Jika semua bentuk talak ini tidak sah maka tetaplah talak yang diniati
dan dimaksudkan yang berdasarkan pemikiran dan yang sudah dipelajari
sebelumnya. Dan ia melihat itulah satu-satu jalan penyelesaian untuk
keselamatan dari kehidupan yang ia tidak lagi mampu bertahan. Inilah
yang dikatakan Ibnu Abbas, “Sesungguhnya talak itu harena diperlukan.̶1;
Yang Dilakukan Setelah Talak
Perceraian yang terjadi tidak harus memutuskan hubungan suami isteri
sama sekali, yang kemudian tidak ada jalan menuju perbaikan. Karena
talak seperti dijelaskan dalam Al Qur'an memberikan bagi setiap orang
yang bercerai untuk mengevaluasi dan mempelajari kembali. Oleh karena
itu talak terjadi satu kali, satu kali. Apabila kedua kalinya tidak juga
bermanfaat maka terjadilah talak ketiga yang memutuskan hubungan
selamanya, sehingga tidak halal baginya setelah itu.
Maka mengumpulkan tiga talak dalam satu ucapan itu bertentangan dengan
syari at Al Qur’an. Perceraian tidak mengharamkan bagi wanita untuk memperoleh nafkah selama
masa iddah, dan tidak boleh bagi suami mengeluarkan isterinya dari
rumah. Bahkan wajib atas suami untuk membiarkan sang istri tinggal di
rumahnya dekat dengan dia, barangkali dengan begitu kerukunan akan
kembali dan hati menjadi jernih. Allah SWT berfirman:
“Kamu tidak mengetahui barangkali Allah mengadakan sesudah itu suatu hal
yang baru.” (At-Thalaq: 1)
Perceraian tidak memperbolehkan bagi seseorang untuk memakan mahar
(maskawin) yang telah diberikan kepada isterinya atau meminta kembali
mahar atau segala sesuatu yang telah diberikan kepada isterinya sebelum
perceraian, Allah SWT berfirman:
“Tidak halal bagi kamu mengambil kembali dari sesuatu yang telah kamu
berikan kepada mereka, kecuali kalau keduanya khawatir tidak akan dapat
menjalankan hukum-hukum Allah. (Al Baqarah: 229)
Begitu pula isteri yang ditalak itu berhak memperoleh mutR17;ah
sebagaimana ditetapkan oleh kebiasaan. Allah SWT berfirman:
“Kepada wanita-wanita yang diceraikan (hendaklah diberikan oleh
suaminya) mut’ah menurut yang ma’ruf, sebagai suatu kuwajiban bagi
orang-orang yang bertaqwa” (Al Baqarah: 241)

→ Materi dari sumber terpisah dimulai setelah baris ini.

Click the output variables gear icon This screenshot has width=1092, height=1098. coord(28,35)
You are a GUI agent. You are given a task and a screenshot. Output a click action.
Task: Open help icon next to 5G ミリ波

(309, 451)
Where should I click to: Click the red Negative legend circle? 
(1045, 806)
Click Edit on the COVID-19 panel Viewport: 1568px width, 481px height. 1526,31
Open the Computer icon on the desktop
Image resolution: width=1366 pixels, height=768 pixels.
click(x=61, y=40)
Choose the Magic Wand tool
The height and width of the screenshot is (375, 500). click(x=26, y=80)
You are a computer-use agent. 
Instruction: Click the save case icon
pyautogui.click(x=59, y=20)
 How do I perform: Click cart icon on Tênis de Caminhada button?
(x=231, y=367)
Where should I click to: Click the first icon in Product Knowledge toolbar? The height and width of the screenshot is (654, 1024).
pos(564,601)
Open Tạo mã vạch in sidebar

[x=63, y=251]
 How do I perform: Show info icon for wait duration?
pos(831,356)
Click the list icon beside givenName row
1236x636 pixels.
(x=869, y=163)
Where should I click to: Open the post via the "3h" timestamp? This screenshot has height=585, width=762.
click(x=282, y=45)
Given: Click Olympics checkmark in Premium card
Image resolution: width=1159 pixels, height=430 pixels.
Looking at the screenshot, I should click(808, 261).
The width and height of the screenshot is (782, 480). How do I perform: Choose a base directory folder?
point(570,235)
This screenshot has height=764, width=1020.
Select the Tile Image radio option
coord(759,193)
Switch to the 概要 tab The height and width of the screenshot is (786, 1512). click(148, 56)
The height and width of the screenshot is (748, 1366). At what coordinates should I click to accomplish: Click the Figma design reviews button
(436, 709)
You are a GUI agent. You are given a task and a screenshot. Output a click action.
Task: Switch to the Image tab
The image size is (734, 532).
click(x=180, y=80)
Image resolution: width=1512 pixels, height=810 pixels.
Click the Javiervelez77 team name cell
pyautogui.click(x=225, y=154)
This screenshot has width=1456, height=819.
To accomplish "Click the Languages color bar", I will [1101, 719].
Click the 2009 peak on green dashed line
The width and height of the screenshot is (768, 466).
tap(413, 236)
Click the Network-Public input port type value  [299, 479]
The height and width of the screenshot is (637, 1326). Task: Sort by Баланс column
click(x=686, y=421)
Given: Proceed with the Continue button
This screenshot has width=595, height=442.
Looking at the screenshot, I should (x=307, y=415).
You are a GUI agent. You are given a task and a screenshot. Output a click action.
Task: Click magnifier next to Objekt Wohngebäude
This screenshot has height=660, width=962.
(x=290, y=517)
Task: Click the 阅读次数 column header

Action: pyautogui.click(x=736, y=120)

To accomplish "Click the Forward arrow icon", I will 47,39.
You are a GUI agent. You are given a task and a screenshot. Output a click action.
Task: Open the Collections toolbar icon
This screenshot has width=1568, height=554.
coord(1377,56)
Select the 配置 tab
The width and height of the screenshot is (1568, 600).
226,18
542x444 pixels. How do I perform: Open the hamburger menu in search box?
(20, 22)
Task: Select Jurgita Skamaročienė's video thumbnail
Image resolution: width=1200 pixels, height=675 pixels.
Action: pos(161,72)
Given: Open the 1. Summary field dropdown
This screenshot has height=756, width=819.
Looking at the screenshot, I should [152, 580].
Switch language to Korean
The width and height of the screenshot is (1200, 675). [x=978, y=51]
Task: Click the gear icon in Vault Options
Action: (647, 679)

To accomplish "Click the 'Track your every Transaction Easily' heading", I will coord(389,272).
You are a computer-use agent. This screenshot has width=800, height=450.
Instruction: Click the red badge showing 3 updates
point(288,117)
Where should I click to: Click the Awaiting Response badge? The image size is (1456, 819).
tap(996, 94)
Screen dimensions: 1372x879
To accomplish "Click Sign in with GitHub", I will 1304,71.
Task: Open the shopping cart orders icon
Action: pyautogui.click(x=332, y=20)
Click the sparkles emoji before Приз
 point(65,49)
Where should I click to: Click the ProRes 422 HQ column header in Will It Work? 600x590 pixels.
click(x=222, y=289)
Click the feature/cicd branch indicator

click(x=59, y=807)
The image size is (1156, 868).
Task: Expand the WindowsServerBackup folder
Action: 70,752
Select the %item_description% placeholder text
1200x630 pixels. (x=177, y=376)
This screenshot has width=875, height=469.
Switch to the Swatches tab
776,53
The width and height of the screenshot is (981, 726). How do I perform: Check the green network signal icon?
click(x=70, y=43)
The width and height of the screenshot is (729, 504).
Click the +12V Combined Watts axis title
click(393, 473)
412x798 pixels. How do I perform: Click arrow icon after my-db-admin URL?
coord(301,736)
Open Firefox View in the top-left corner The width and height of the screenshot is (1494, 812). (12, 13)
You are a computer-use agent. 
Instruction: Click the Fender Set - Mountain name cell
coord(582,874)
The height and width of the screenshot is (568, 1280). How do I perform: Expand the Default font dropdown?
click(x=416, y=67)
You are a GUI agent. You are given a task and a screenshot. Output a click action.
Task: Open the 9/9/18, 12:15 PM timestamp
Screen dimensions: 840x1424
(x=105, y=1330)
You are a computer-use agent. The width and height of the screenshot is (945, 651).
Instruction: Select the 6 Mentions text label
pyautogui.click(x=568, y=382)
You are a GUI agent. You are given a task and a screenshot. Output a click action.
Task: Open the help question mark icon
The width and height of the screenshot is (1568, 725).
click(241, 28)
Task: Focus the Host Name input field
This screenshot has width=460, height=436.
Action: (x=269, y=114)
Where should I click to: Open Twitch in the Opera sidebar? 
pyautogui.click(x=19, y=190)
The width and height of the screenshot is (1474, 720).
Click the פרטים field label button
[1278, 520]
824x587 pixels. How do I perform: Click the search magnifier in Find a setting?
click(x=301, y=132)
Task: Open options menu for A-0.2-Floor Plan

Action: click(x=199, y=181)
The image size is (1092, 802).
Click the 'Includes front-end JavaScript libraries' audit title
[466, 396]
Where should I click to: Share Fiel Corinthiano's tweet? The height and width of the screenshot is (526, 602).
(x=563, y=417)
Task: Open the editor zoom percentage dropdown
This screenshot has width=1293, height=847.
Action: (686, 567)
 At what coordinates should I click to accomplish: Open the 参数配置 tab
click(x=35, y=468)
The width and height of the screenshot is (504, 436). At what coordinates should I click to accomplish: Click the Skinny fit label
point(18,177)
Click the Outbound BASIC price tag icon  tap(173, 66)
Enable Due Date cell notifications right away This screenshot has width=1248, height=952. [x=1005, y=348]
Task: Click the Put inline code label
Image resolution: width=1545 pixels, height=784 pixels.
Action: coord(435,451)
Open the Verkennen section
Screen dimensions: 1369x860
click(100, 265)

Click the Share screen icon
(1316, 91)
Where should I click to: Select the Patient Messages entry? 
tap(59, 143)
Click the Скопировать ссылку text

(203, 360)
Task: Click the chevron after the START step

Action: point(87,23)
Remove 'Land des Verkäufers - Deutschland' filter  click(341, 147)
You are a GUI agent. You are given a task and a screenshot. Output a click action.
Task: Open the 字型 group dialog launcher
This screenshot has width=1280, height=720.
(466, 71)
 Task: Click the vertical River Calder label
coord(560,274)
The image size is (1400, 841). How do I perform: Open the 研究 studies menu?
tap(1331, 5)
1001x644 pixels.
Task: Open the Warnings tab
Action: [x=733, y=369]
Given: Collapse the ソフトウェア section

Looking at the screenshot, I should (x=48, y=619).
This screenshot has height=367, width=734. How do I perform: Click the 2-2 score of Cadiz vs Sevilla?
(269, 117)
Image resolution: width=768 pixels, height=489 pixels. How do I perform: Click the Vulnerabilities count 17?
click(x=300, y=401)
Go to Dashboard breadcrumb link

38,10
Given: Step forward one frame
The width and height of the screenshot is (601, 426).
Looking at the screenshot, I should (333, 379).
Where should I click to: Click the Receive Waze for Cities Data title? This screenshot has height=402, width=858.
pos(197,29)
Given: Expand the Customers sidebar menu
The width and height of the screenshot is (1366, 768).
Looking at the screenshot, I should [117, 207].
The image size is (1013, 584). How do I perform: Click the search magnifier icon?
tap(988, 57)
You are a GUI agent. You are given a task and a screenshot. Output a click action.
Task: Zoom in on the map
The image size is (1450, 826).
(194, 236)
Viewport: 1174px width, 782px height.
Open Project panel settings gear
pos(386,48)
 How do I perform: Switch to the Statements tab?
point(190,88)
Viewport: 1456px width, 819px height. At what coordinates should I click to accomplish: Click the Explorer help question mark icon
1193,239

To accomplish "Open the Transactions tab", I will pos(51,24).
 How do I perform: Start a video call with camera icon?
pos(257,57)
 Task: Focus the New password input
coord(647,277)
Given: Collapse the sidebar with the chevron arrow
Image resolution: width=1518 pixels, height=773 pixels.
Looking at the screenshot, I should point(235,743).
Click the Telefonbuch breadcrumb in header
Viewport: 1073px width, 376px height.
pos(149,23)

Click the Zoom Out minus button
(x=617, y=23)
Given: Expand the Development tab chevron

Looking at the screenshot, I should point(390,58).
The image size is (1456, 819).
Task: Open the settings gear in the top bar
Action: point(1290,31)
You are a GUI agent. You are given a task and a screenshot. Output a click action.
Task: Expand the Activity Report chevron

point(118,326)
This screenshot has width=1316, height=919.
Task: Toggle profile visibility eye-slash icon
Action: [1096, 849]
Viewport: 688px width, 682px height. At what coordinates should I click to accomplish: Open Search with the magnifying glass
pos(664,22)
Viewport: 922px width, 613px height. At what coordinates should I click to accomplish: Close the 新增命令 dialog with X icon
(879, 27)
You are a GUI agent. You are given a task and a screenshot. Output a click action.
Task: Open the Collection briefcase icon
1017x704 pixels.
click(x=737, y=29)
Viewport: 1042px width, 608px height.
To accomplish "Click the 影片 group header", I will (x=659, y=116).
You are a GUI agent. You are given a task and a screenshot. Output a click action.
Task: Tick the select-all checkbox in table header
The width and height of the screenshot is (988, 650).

Selain itu tidak halal bagi suami (yang mentalak) bersikap keras
terhadap isterinya atau menyebarkan keburukannya atau menyakiti dirinya
dan keluarganya. Allah SWT berfirman:
“Talak (yang dapat dirujuki) itu dua kali. Setelah itu boleh rujuk lagi
dengan cara yang ma'ruf atau menceraikan dengan cara yang baik. (Al
Baqarah: 229)
“Dan janganlah kamu melupakan keutamaan di antara kamu. (Al Baqarah: 237)
Inilah talak yang disyari'atkan oleh Islam. Sungguh itu merupakan
terapi yang diperlukan pada saat dan alasan yang tepat, dengan tujuan
dan cara yang benar.
Agama Masehi Katolik mengharamkan talak secara mutlak kecuali dengan
alasan zina menurut Katolik Ortodox, sehingga mayoritas kaum Masehi
Kristen keluar dari hukum yang mereka yakini yaitu haramnya talak.
Itulah yang membuat sebagian besar negara-negara Kristen memberlakukan
hukum buatan mereka sendiri yang memperbolehkan cerai tanpa memakai
persyaratan-persyaratan sebagaimana hukum Islam dengan segala
ketentuan-ketentuan serta adab-adabnya. Maka tidak heran jika mereka itu
bisa bercerai dengan sebab-sebab yang sepele (ringan) dan akhirnya
kehidupan rumah tangga mereka terancam berantakan dan hancur.